In other words, a whole lot of people (some of whom are clearly not qualified to comment on a topic like this), are making a mountain out of a very small molehill, jumping to conclusions and prophesising doom and gloom. There are a slew of appropriate quotes here: “Those who know, speak. Those who speak, don’t know.” and “Empty vessels make the most noise” spring immediately to mind.
This is a common problem in the Internet/tech industry. Like any fast-growing sector, it attracts self-professed “experts” who basically know more about courting publicity and exposure than they do about the actual subject matter.
The moral of the story? Caveat audiens.
Back in January, I mused that Apple’s insistence that publishers must use the in-app subscription functionality when they sell content to users might provide a boost for Android. Then, a patent troll reared its ugly head, demanding that developers cough up 0.575% of their US revenue from in-app purchases, and this week, just hours after the Financial Times released a web app that effectively bypasses Apple’s terms and conditions altogether, news emerged that Apple is backtracking on it’s in-app subscriptions policy.

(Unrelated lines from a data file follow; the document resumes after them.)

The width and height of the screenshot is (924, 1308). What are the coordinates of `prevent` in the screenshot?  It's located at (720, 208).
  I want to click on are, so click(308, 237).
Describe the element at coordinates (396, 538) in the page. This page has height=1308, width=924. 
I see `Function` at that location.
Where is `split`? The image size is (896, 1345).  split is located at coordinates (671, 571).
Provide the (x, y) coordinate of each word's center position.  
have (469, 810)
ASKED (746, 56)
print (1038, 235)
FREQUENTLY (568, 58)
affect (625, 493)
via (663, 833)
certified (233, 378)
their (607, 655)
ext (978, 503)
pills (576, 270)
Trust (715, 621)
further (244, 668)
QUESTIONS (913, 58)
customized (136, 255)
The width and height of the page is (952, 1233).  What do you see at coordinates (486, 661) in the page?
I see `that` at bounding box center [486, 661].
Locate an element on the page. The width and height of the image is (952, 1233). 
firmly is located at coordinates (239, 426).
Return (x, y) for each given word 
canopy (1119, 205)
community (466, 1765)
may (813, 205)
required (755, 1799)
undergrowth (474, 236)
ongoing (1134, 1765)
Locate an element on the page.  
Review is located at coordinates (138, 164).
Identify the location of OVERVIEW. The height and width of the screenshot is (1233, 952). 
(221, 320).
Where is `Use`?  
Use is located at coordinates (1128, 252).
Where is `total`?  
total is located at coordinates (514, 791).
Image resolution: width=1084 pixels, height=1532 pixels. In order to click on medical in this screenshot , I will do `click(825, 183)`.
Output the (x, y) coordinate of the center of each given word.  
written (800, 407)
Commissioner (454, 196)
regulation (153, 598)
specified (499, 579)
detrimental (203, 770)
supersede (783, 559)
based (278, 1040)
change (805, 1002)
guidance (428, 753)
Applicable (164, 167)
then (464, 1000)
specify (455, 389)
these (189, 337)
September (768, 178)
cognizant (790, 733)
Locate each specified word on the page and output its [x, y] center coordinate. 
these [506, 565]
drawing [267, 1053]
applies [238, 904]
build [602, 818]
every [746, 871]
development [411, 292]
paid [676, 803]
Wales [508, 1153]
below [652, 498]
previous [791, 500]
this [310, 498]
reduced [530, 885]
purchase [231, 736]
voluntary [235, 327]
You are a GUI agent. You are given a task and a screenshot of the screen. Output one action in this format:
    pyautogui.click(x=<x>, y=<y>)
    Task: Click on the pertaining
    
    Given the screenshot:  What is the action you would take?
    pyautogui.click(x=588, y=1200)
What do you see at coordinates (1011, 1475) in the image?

Apple’s clearly on the back foot. It appears that they failed to anticipate that publishers would sell subscriptions out-of-band and now they look a little bit greedy (for trying to grab 30% of subscription revenue), incompetent (because the platform they sought to force developers to use turned out to be booby-trapped by the Lodsys patent – even if the patent turns out to be invalid or if it’s proven that Apple’s licence also cover app developers, a lot of damage has already been done) and foolish (because it turns out that, despite all Apple’s efforts, you can simply sidestep the App Store – and their 30% commission – by building your app in HTML5 instead of natively on iOS).
Platforms need to be stable (both in terms of the technology and the commercial terms and conditions the platform owner imposes) to attract and retain 3rd party developers and content providers. How can a publisher formulate a strategy for a platform if you don’t know what the rules of engagement are going to be in six months time? On top of that, those who scrambled to update their apps to incorporate Apple’s in-app purchase functionality by the June 30th deadline are likely seething about the wasted effort.
Because platforms rely on network effects, it’s important to get your strategy and your business model right. If you don’t, problems are magnified by the very same network effects you rely on to make your platform successful in the first place.
The more restrictive a platform, the less attractive it becomes. Had Microsoft imposed T&Cs as restrictive as Apple’s on Windows software developers, Windows would not have achieved the dominance it did during the 1990s. (Incidentally, there’s a certain irony in the fact that FT’s use of HTML5 to escape Apple’s restrictions is reminiscent of the threat that Microsoft perceived the Web as posing to Windows’ position as the dominant OS.)
Similarly, if the platform owner tries to impose too high a price on access to their platform, it makes it less attractive. If everyone who sold content in PDF format had to pay commission to Adobe, I doubt we’d all have Acrobat Reader installed on our desktops.
Network effects mean that a significant portion of a platform’s value is derived from its users. If the platform owner seeks to extract significantly more value than they contribute – through, for example, innovative design and functionality, or the creation of a user-base through marketing – it becomes economic rent.
Apple make money on each iPhone and iPad they sell. They make money each time someone signs up to become an app developer. They make a commission on every native iOS app sold. Was it wise to also demand 30% of the revenue from paid-for content accessed through those apps?